The report noted that under realistic assumptions about possible trajectories towards sustainable greenhouse gas emissions, models predict that global carbon emissions need to be reduced from 39·7 giga­ tonnes to 22·8 gigatonnes per year by 2030 to maintain even a 66 per cent chance of keeping global warming below 1·5°C.

It said that the world's survival depended on children being able to flourish, but no country is doing enough to give them a sustainable future.

"No country in the world is currently providing the conditions we need to support every child to grow up and have a healthy future," said Anthony Costello, Professor of Global Health and Sustainability at University College London, one of the lead authors of the report.

"Especially, they're under immediate threat from climate change and from commercial marketing, which has grown hugely in the last decade," said Costello – former WHO Director of Mother, Child and Adolescent health.

Norway leads the table for survival, health, education and nutrition rates - followed by South Korea and the Netherlands. Central African Republic, Chad and Somalia come at the bottom.

However, when taking into account per capita CO2 emissions, these top countries trail behind, with Norway 156th, the Republic of Korea 166th and the Netherlands 160th.

Each of the three emits 210 per cent more CO2 per capita than their 2030 target, the data shows, while the US, Australia, and Saudi Arabia are among the 10 worst emitters. The lowest emitters are Burundi, Chad and Somalia.

According to the report, the only countries on track to beat CO2 emission per capita targets by 2030, while also performing fairly – within the top 70 – on child flourishing measures are: Albania, Armenia, Grenada, Jordan, Moldova, Sri Lanka, Tunisia, Uruguay and Vietnam.

"More than 2 billion people live in countries where development is hampered by humanitarian crises, conflicts, and natural disasters, problems increasingly linked with climate change," said Minister Awa Coll-Seck from Senegal, Co-Chair of the commission.

The report also highlights the distinct threat posed to children from harmful marketing.

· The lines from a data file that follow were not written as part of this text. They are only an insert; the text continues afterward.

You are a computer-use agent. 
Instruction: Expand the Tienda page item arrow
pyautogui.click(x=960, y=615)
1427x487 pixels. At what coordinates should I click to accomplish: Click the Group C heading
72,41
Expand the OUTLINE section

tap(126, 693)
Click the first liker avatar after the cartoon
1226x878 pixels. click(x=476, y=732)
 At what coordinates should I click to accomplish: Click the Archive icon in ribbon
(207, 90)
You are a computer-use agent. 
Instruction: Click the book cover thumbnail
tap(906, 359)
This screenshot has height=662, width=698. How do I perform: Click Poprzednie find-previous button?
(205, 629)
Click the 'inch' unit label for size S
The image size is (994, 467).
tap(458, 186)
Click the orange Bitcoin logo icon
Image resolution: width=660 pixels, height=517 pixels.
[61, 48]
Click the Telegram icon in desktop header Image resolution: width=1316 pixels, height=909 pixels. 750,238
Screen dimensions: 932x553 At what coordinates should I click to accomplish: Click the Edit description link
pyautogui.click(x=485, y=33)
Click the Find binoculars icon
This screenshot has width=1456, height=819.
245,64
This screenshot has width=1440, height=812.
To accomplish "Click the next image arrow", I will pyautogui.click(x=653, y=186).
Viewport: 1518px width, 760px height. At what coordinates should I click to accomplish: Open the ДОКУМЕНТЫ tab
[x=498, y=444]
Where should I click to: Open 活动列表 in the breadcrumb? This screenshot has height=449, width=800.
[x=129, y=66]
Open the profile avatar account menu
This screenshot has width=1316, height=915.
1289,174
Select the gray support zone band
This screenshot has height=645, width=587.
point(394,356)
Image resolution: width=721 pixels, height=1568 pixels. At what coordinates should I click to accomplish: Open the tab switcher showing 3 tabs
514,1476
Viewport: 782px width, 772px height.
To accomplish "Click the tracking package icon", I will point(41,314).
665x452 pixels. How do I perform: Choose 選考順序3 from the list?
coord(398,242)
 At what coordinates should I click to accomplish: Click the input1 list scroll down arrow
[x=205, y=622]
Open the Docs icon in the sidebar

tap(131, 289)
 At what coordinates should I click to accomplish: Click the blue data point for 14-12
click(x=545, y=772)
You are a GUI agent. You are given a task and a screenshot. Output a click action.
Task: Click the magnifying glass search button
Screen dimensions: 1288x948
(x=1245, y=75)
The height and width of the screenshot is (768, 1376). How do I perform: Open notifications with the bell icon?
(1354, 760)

Evidence suggests that children in some countries see as many as 30,000 advertisements on television alone in a single year, while youth exposure to vaping (e-cigarettes) advertisements increased by more than 250 per cent in the US over two years, reaching more than 24 million young people.

Studies in Australia, Canada, Mexico, New Zealand and the US – among many others – have shown that self-regulation has not hampered commercial ability to advertise to children.

Children's exposure to commercial marketing of junk food and sugary beverages is associated with purchase of unhealthy foods and overweight and obesity, linking predatory marketing to the alarming rise in childhood obesity, it said.

The number of obese children and adolescents increased from 11 million in 1975 to 124 million in 2016 – an 11-fold increase, with dire individual and societal costs, the report said.

To protect children, the authors call for a new global movement driven by and for children.

Specific recommendations include stopping CO2 emissions with the utmost urgency, to ensure children have a future on this planet; placing children and adolescents at the centre of global efforts to achieve sustainable development, the report said.

New policies and investment in all sectors to work towards child health and rights; incorporating children's voices into policy decisions and tightening national regulation of harmful commercial marketing, supported by a new Optional Protocol to the UN Convention on the Rights of the Child, it said.